Plus facile à dire qu’à faire pour Débora. Belge d’origine ivoirienne, elle habite au Canada
depuis plus de trois ans. Ses tentatives d’équivalence de diplômes ayant échoué, Débora a essayé de travailler dans des écoles en tant que bénévole. Là encore rien n’était simple, elle devait monter un dossier de candidature et fournir de nombreux documents. Malgré tous ses efforts, ses demandes sont restées sans réponses. Sa volonté d’intégration s’est heurtée au silence des administrations. À tel point, qu’elle a fini par se demander si c’était à cause de sa couleur de peau.

La Fédération des francophones de la Colombie-Britannique doit agir plus pour lutter contre le racisme et les discriminations

D’après le recensement de 2011, la communauté francophone de la Colombie-Britannique comptait 70 655 personnes ayant le français comme première langue officielle parlée. 30 % de ces francophones sont issus de l’immigration, ce qui fait de cette communauté la population francophone la plus plurielle au pays. Il est donc difficile de proposer des services sociaux qui conviennent à tout le monde. Un Québécois n’aura pas les mêmes besoins qu’un réfugié de la République
Démocratique du Congo.

C’est la raison pour laquelle La Fédération des francophones de la Colombie-Britannique (FFCB) développe depuis plus de dix ans des services et des événements pour lutter contre les discriminations raciales, religieuses et identitaires.

Il existe aujourd’hui trois centres d’aide aux immigrants francophones dans la province. Un à Vancouver (Maison de la francophonie, 1555, 7e Avenue Ouest, bureau 228), un à Victoria (531 rue Yates, bureau 301) et un centre d’intégration pour immigrants africains à New Westminster (720 12e rue). Celui de Victoria organise d’ailleurs La journée d’accueil des nouveaux arrivants le 19 mars prochain.

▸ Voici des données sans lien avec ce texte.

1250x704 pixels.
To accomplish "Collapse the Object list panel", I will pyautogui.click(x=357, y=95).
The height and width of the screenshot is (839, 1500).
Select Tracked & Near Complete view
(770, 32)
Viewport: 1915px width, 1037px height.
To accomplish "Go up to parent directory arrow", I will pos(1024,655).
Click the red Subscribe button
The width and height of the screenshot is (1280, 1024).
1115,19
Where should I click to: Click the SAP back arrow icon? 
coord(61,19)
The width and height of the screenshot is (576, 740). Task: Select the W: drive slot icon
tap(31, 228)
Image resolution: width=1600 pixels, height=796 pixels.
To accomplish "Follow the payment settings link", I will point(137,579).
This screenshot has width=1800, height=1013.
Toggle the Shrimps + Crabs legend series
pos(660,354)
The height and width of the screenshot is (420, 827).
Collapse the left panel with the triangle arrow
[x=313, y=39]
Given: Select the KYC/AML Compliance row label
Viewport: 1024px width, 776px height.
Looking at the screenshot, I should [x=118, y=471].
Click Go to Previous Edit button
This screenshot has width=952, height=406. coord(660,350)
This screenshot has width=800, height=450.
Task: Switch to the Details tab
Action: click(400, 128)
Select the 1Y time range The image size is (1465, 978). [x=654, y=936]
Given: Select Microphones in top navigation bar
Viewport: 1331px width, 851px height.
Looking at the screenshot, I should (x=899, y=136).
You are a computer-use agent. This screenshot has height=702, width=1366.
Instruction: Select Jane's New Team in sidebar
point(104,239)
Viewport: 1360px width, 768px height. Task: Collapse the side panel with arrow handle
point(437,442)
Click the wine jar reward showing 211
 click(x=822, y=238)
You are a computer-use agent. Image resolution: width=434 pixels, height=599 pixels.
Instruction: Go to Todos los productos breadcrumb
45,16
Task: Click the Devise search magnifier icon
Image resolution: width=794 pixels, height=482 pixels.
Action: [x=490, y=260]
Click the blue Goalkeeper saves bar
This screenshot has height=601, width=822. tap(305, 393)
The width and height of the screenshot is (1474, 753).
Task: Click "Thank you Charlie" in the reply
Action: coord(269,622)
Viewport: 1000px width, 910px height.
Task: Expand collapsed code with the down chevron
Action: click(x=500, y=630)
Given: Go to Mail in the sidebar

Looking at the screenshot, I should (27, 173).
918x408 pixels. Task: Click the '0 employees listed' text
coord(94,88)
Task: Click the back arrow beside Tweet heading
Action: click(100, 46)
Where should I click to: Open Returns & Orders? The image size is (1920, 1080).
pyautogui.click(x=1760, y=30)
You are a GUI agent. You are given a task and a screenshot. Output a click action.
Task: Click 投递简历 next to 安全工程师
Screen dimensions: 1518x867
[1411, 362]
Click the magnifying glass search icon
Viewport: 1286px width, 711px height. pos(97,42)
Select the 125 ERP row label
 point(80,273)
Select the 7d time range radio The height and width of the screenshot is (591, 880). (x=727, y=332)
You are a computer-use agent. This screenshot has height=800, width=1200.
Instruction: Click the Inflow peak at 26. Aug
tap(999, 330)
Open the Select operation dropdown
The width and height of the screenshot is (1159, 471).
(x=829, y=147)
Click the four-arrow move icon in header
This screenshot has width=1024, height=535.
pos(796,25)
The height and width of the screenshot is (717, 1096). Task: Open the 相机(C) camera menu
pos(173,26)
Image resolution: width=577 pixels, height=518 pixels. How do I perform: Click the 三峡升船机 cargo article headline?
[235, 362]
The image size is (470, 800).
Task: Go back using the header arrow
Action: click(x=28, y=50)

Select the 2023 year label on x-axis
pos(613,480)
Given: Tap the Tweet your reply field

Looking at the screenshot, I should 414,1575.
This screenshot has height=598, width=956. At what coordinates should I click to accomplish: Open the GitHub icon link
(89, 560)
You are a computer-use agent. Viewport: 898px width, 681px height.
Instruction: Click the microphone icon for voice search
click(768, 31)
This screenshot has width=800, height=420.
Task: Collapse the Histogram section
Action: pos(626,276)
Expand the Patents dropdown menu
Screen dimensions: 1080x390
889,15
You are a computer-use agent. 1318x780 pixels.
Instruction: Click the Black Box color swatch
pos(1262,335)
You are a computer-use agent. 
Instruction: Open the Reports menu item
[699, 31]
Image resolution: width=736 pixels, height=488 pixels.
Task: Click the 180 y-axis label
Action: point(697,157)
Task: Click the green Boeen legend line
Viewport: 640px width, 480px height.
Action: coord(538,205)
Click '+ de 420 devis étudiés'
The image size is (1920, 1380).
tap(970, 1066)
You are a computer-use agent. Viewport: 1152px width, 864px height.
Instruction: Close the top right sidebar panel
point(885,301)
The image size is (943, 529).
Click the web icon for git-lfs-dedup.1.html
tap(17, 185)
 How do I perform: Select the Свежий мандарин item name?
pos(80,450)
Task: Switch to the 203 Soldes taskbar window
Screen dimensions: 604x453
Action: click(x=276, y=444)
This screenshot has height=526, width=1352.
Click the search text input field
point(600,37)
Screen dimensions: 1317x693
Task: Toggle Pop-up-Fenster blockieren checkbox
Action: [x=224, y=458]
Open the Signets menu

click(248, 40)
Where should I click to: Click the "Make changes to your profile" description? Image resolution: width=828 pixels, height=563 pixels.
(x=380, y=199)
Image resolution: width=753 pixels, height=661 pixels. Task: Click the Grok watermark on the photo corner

Même si l’immigration dans une région anglophone n’est pas toujours facile sur le plan social et professionnel, les francophones de Colombie-Britannique semblent moins sujets au racisme et aux discriminations par rapport à d’autres communautés. Mais, faute de sondages, d’enquêtes sociologiques et d’appel à témoins, ces phénomènes restent difficiles à analyser. À bon entendeur.